For the foregoing reasons the National Association of Broadcasters recommends to the Committee that the proviso with respect to community antenna television in Title VI, Section 610(b) (5) be deleted. Respectfully,
VINCENT T. WASILEWSKI, President. (The following statements and letters were also submitted to the committee :)
STATEMENT OF J. LEE RICE, JR., PRESIDENT OF ALLEGHENY POWER SYSTEM, INC.
The comments which follow set forth the position of Allegheny Power System, Inc. with respect to H.R. 14000 and H.R. 14837 relative to supplemental financing for rural electric systems.
Allegheny is the parent company in an integrated electric utility holding company system which serves over 800,000 customers in an area of almost 30,000 square miles in Maryland, Ohio, Pennsylvania, Virginia and West Virginia. These bills differ in certain respects, but their basic purpose is the same.
Both proceed from the unsupported assumption that the rural electric cooperative systems have growing capital needs that cannot be met by REA using funds authorized by Congress.
Both set up a loan account bookkeeping device that obscures the Federal in. vestment involved.
Both provide for the establishment of a tax-exempt Federal Electric Bank for the purpose of making vast amounts of money available for loans to rural electric cooperatives.
Both provide for a Federal investment in the Bank of upwards of $1,000,000,000 with no absolute requirement for any return thereon or repayment thereof.

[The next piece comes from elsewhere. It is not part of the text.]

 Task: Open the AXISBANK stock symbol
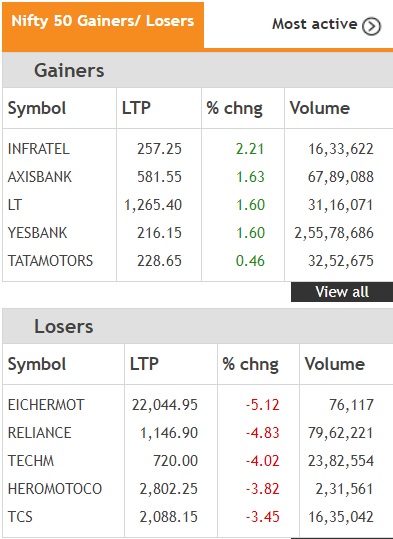(40, 177)
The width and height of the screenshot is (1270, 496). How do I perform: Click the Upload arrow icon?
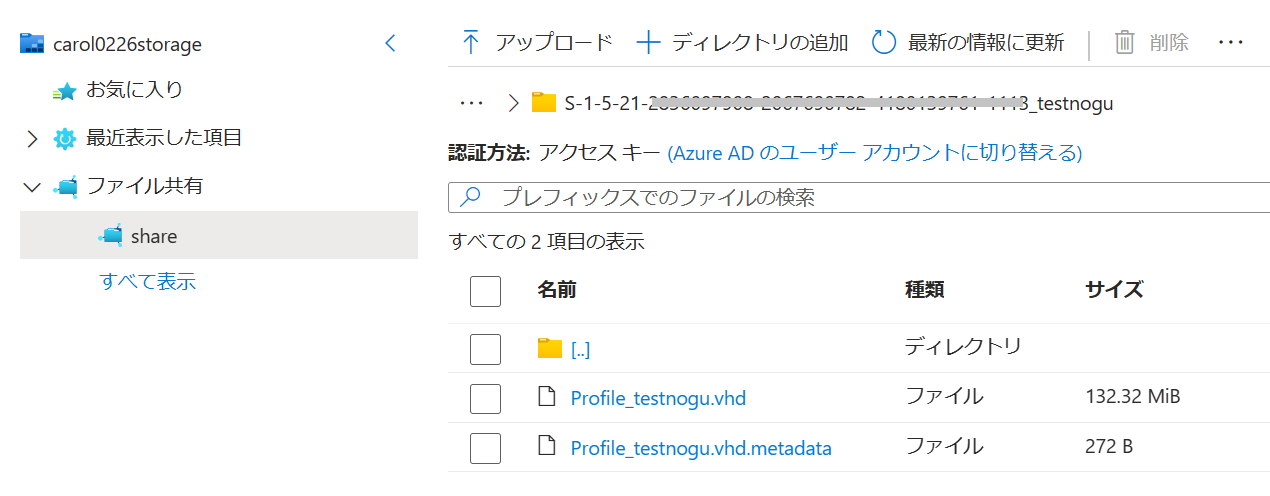pos(471,43)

Both provide for the issue by the Bank of billions of dollars of debentures, tax exempt in the case of H.R. 14000.
Both provide for the underwriting of the Bank's losses by the Federal Treasury.
Both provide for a multi-billion dollar expansion, free from Congressional control, of a segment of the electric utility industry that returns no taxes to the Federal Government.
And, contrary to the impression received by some, neither bill eliminates, supersedes, or in any way limits the present Rural Electrification Administration program.